UPDATE (March 18, 4:54 p.m. PT) - Gov. Kate Brown is deploying the Oregon National Guard to set up 250 emergency hospital beds at the state fairground in Salem, in the latest measure to prepare for an increase in the number of people stricken with COVID-19.
Brown is holding daily calls with reporters and announced the latest measure on Wednesday.
Related: Coronavirus Patient Surge In Oregon Prompts Joint Hospital Efforts, Delayed Medical Treatments
The hospital will be set up in the Jackman Long Building, an existing building on the fairgrounds property. Members of the Oregon National Guard will be filling it with basic medical equipment, beds, chairs and tables in the next couple of days.
Brown said she hoped it would be operational by Friday.
Chris Ingersoll, with the joint information center, said details such as who will staff and operate the facility are being worked out.
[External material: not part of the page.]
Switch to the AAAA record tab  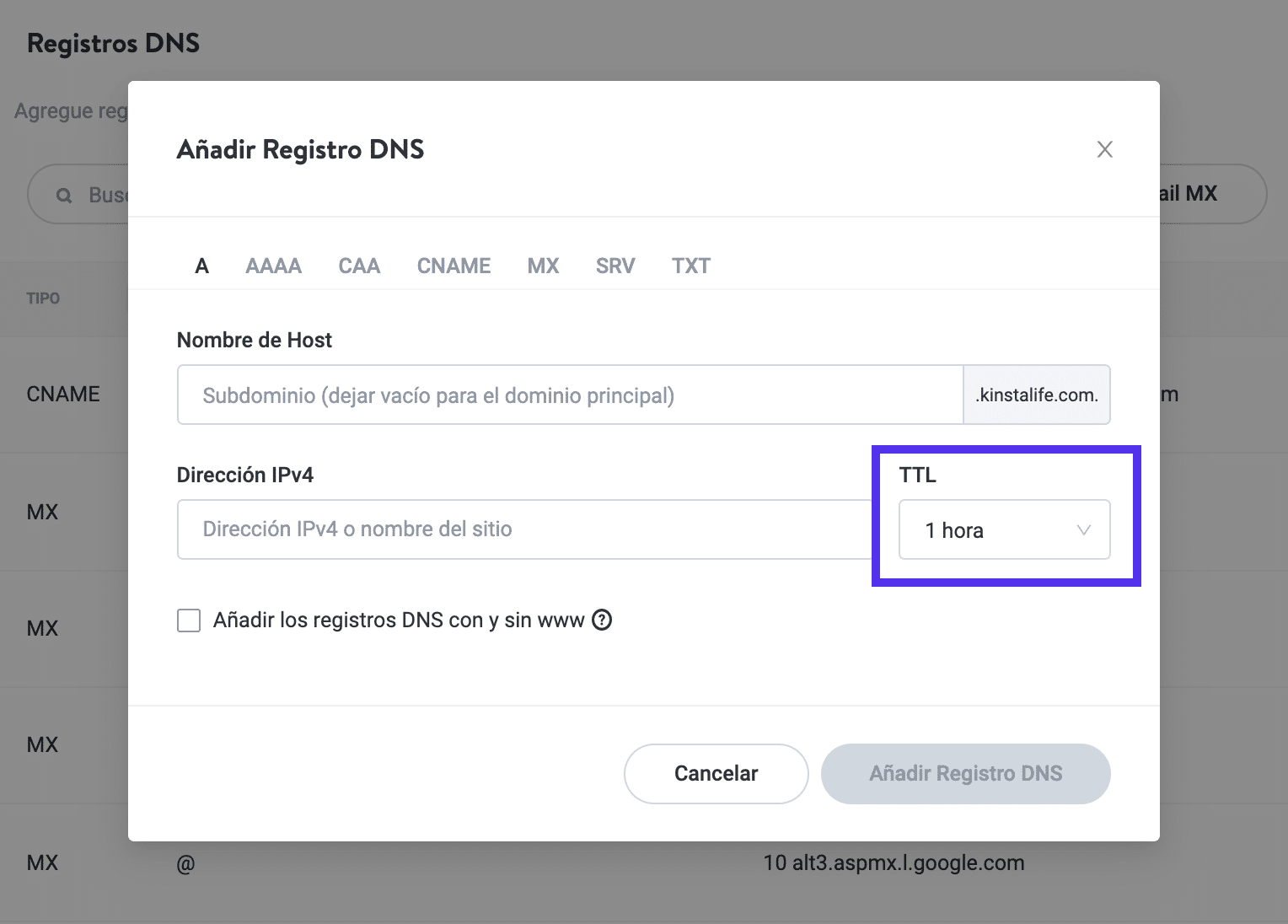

"We are really short on details right now," Ingersoll said. "We will put out an advisory though. With the overall feeling of alarm in the state anytime we have unified personnel driving military equipment one place to the other we have to put out rumors about closing the borders and enforced quarantines. We are trying to help people not feel alarmed if they see military personnel in the building."
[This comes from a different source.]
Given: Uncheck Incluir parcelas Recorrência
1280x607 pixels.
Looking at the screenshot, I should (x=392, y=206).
Brown’s announcement is the latest in several efforts to create more hospital capacity to prepare for a surge in coronavirus cases.
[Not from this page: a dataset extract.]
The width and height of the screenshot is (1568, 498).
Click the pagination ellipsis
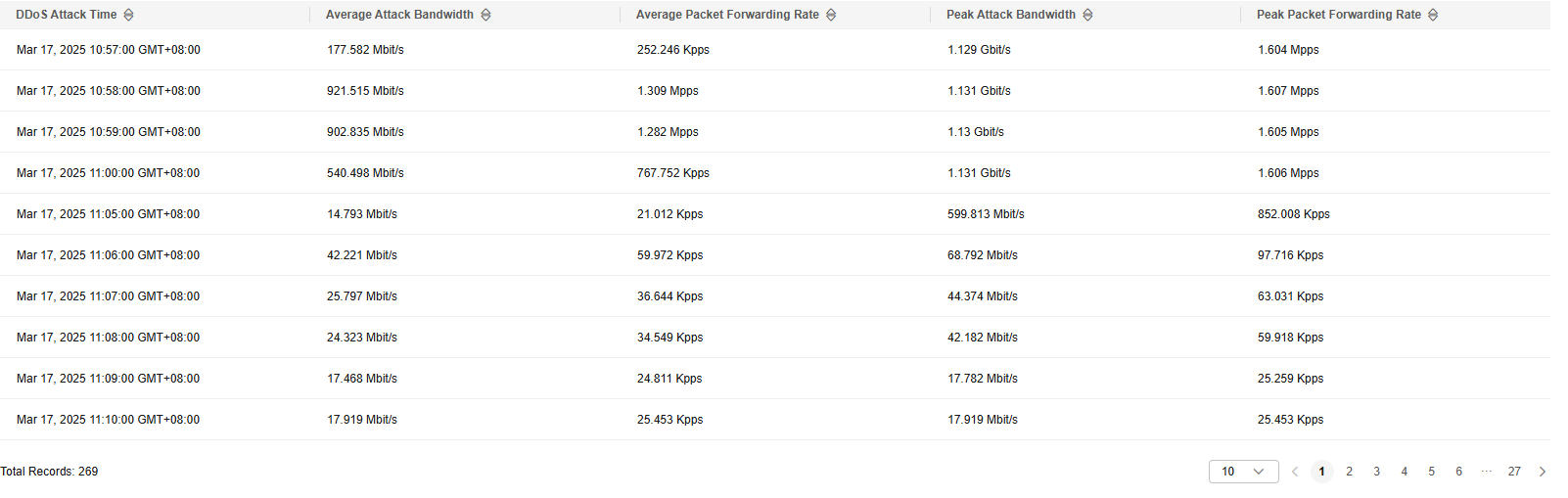[x=1487, y=472]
Earlier this week, the Portland metro area’s hospitals announced they would work together to create more beds and delay elective medical treatments to free up space.
Oregon has 6,601 staffed hospital beds. The state anticipates it may need an additional 1,000 staffed hospital beds, including 400 more intensive care unit beds, to accommodate the expected surge of COVID-19 patients.
Oregon has the smallest number of hospital beds per-person in the country: just 1.6 beds for every 1,000 residents.
According to spokesperson Gary Walker, Providence hospitals across Oregon have been setting up screening tents outside the hospitals and running readiness drills. Patients in the tents will be screened over a live video to help limit exposure to health care workers and patients who don’t have COVID-19.
New trailers are being set up at PeaceHealth SacredHeart RiverBend Medical Center in Eugene to treat COVID-19 patients.
Kaiser Permanente says it will be closing small clinics and medical offices across the region on Thursday. Doctors and staff at those locations will be consolidated and reassigned to help prepare for a COVID-19 surge. In a statement released Tuesday they said this will help them conserve personal protective equipment and limit exposure to people in the community. They also said no employees would be furloughed as a result of the closures.